改めて具体的に想起すると、えらい事態のコンボである。
(……ああ)
俺は、心中嘆息した。
えらい事態というよりも、やばい事態だ。
格闘ゲームで言えば、ジャンプ大キックからの地上大パンチからのキャンセル対空必殺技で相手の体力ゲージを八割奪うコンボくらいの、ヤバみだろう。
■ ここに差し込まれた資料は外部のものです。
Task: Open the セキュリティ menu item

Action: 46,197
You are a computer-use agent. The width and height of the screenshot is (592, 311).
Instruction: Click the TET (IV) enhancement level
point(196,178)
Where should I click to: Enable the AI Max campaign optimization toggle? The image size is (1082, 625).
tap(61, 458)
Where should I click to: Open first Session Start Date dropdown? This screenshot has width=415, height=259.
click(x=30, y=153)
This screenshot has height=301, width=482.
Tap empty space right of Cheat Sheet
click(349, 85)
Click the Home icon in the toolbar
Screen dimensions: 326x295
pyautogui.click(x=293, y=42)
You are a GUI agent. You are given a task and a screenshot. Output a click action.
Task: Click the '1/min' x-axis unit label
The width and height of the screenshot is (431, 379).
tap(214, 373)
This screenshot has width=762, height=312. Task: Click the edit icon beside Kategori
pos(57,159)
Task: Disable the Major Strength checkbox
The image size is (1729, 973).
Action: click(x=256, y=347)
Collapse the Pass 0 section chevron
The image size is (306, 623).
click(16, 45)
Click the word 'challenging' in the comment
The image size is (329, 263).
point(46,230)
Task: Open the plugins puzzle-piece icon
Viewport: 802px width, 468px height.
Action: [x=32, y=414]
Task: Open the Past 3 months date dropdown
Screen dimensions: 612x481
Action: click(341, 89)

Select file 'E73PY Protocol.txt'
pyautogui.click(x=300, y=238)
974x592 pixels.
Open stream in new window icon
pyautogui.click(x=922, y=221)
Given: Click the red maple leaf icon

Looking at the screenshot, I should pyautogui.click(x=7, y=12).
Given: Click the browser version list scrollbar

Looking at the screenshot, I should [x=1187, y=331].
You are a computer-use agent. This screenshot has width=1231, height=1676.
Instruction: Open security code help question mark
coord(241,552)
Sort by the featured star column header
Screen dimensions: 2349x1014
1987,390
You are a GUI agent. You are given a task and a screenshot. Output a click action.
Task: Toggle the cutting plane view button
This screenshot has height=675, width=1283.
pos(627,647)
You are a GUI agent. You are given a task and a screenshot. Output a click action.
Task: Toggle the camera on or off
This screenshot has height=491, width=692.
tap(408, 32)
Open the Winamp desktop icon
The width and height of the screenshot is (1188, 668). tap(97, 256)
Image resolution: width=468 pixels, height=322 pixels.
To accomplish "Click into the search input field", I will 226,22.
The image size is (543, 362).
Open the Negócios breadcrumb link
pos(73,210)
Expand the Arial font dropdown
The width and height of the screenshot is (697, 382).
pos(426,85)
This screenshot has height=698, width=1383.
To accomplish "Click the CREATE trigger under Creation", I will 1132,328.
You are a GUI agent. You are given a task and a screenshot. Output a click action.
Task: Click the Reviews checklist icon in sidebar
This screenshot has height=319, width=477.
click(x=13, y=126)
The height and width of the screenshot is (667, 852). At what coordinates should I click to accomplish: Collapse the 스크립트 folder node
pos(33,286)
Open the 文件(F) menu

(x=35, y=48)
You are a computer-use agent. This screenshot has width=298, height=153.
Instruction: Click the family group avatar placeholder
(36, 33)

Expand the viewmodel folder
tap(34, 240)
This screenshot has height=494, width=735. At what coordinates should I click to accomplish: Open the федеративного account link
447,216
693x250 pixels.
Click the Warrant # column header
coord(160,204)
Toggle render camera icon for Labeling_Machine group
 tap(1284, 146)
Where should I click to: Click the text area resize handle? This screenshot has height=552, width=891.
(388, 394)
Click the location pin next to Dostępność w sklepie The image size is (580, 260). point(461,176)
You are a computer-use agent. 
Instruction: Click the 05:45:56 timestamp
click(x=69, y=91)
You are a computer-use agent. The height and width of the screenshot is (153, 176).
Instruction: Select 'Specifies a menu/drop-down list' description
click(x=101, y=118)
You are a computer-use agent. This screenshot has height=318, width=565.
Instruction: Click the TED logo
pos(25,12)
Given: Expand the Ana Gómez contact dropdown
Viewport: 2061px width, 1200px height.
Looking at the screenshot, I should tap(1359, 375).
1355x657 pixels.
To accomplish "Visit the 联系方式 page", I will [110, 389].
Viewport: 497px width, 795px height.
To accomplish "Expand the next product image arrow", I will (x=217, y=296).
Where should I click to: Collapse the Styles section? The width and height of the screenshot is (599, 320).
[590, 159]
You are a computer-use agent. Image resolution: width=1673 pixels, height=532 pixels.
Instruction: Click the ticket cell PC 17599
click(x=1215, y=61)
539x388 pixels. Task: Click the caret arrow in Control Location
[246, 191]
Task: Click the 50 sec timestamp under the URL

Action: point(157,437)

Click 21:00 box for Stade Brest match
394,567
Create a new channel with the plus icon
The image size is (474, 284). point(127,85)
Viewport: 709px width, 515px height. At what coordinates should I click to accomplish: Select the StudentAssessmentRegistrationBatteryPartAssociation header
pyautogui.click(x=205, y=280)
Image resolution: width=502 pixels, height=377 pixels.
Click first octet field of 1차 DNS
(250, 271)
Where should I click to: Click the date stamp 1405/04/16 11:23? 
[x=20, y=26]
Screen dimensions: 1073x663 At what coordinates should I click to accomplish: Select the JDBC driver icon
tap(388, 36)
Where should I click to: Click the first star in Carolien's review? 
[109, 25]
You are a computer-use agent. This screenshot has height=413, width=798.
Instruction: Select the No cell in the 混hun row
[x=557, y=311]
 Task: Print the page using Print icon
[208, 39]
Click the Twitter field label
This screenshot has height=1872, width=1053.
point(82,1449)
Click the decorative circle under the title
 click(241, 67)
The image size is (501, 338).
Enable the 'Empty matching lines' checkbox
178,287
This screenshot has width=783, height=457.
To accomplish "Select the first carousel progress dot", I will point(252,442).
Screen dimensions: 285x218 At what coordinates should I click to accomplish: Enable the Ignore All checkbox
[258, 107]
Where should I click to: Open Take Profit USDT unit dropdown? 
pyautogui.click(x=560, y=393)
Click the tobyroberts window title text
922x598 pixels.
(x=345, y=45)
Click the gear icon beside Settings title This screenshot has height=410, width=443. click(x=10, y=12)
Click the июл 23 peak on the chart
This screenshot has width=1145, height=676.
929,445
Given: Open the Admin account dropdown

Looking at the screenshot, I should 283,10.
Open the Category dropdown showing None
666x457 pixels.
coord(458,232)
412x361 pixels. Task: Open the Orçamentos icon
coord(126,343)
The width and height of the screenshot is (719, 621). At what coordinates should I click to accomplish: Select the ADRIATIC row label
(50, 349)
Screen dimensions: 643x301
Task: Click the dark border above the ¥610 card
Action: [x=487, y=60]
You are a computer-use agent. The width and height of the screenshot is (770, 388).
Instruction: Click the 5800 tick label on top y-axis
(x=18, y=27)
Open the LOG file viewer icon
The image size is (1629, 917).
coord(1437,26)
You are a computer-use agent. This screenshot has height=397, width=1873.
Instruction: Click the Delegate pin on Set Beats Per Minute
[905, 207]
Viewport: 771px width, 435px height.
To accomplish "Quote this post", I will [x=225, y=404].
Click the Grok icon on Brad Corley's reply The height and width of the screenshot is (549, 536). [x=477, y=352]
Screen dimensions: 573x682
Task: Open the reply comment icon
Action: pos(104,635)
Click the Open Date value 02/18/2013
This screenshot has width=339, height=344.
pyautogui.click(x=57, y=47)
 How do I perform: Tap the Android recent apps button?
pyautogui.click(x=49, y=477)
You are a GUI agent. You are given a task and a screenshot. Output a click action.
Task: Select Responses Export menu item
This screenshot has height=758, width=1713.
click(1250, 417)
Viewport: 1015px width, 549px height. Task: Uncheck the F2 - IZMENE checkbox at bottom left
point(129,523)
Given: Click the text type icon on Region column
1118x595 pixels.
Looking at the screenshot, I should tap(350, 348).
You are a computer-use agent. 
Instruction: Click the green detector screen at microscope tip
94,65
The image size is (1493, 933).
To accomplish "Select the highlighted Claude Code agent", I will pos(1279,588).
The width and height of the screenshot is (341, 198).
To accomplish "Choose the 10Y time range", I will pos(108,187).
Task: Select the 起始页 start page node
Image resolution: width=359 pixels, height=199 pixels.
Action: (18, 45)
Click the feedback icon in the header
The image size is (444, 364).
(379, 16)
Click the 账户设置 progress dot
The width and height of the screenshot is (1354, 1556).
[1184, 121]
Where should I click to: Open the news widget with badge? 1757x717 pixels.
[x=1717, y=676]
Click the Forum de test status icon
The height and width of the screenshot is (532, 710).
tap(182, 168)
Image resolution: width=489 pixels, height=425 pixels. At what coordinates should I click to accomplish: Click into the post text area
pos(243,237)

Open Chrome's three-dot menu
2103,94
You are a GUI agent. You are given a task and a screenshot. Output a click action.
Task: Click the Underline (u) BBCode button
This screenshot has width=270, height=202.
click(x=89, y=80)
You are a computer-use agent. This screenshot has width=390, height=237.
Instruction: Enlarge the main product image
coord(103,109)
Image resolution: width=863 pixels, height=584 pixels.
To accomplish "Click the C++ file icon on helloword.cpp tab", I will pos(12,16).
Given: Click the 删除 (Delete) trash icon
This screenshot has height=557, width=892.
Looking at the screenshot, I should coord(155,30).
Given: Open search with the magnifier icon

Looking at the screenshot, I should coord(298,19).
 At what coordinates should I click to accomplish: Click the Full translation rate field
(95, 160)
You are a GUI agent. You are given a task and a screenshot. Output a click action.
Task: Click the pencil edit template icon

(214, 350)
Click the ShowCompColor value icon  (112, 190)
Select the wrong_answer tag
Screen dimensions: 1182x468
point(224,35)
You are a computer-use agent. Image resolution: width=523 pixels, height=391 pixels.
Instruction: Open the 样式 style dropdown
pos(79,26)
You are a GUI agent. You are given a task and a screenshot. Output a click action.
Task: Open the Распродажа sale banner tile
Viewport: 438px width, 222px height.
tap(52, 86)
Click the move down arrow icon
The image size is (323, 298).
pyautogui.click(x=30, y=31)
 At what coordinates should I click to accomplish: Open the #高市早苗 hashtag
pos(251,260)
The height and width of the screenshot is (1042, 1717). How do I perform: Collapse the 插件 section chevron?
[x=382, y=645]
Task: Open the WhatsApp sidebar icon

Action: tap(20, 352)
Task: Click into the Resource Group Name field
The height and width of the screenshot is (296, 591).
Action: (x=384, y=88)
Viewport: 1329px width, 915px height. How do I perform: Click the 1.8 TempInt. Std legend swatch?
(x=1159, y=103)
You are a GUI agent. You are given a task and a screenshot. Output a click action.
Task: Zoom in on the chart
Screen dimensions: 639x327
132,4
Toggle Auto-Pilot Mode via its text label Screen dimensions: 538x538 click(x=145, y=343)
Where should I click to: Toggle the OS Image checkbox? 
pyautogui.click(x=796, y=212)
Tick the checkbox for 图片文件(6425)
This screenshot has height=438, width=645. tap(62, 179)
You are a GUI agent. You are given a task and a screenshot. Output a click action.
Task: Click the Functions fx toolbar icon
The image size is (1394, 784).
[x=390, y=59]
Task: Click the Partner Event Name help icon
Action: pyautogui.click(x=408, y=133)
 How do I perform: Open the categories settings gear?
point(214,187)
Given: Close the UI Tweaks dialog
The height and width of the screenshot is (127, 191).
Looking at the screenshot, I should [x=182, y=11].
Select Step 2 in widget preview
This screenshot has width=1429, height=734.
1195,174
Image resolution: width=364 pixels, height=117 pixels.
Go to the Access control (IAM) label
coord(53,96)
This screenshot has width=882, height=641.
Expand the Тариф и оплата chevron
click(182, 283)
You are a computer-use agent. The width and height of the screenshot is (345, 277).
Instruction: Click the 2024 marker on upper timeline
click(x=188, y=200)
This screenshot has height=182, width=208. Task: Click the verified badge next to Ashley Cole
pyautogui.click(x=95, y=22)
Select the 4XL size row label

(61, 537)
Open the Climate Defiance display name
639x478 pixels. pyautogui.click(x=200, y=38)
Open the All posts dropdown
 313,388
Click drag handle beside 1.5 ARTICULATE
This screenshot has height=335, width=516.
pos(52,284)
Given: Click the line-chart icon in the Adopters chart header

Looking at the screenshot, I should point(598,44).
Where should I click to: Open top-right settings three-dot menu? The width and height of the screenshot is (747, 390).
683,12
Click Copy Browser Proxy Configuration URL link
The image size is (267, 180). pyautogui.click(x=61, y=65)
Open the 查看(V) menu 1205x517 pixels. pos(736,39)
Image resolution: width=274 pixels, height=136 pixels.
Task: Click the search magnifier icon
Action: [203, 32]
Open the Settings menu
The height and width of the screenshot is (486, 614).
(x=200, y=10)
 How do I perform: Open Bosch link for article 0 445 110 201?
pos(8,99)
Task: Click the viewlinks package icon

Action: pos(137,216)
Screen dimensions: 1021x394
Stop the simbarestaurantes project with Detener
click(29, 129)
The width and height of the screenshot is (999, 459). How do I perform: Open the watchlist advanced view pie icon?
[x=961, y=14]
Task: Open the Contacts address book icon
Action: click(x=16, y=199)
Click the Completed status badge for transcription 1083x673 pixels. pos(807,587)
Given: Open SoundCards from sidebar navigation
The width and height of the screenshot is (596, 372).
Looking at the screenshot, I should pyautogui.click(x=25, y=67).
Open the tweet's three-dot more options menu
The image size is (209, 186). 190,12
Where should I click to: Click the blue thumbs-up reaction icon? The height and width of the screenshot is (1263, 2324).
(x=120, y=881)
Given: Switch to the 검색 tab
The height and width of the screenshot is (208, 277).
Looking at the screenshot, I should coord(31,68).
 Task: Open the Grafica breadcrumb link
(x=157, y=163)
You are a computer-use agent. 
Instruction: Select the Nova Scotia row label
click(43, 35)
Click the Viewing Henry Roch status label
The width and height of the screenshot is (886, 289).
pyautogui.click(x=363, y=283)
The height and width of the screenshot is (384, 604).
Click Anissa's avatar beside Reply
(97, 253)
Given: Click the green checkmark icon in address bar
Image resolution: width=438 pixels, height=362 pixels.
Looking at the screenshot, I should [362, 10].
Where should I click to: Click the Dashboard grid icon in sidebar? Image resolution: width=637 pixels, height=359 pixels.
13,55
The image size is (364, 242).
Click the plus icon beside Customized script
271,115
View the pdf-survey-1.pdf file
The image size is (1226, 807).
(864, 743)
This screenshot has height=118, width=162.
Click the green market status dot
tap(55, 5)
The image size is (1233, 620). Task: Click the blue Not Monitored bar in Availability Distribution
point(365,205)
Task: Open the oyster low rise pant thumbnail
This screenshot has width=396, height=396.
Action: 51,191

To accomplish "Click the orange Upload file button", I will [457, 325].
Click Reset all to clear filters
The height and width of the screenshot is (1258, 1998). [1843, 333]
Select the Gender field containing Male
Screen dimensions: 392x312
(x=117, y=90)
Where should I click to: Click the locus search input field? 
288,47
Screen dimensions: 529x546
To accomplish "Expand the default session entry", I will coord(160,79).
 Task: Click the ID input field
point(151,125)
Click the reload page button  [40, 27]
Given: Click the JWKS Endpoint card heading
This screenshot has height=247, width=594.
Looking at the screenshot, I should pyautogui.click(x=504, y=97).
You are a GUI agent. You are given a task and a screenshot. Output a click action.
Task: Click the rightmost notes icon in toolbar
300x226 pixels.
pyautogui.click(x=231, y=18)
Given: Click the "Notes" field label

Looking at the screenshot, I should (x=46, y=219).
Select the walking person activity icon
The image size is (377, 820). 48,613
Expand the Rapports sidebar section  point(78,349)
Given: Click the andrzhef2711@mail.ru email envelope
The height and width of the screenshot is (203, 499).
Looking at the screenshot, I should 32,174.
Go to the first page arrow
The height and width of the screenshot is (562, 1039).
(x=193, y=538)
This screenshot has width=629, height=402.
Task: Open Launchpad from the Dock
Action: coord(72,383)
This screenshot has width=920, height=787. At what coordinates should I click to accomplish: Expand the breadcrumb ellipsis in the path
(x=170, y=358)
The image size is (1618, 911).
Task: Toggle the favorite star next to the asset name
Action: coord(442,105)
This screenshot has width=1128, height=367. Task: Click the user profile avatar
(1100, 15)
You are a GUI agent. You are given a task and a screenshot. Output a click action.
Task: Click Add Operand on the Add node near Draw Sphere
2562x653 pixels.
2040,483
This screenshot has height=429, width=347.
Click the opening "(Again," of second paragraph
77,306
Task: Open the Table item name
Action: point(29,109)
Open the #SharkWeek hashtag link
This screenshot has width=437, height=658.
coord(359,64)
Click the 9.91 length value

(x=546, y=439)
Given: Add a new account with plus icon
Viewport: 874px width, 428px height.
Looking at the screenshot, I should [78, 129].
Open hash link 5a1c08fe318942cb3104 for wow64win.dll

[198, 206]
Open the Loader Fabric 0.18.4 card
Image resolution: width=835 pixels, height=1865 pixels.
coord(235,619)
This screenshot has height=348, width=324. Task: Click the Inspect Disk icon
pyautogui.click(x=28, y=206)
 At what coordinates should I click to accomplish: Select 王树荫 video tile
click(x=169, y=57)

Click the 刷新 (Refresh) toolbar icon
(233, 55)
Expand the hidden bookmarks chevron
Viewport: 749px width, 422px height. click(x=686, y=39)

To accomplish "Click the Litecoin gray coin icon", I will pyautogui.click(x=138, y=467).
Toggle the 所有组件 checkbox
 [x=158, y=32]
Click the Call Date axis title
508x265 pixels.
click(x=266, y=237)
とてつもなく気まずい雰囲気が、俺たちの間にたちこめていた。
俺は、倒れこんだ時の痛みを引きずりながら、あおむけの状態から立ち上がった。
イフは、うつむいたままだ。
心なしか、トレードマークの白銀のサイドテールも元気なくしなだれているようにも見えた。
「……すまん」
俺は、そう言った。
一連の事態について、偶然とか不可抗力だとかは理由ではある。
理由はまた、結果について説明ができる。
しかし、理由が、結果を変えられるわけではない。
起こってしまったことは、覆らないのだ。
それならば、できることをして言うべきことを言うのが、筋というものだ。
数秒間の間があって、
「……わかりました……」
うつむいたままのイフが、ぽつりと言った。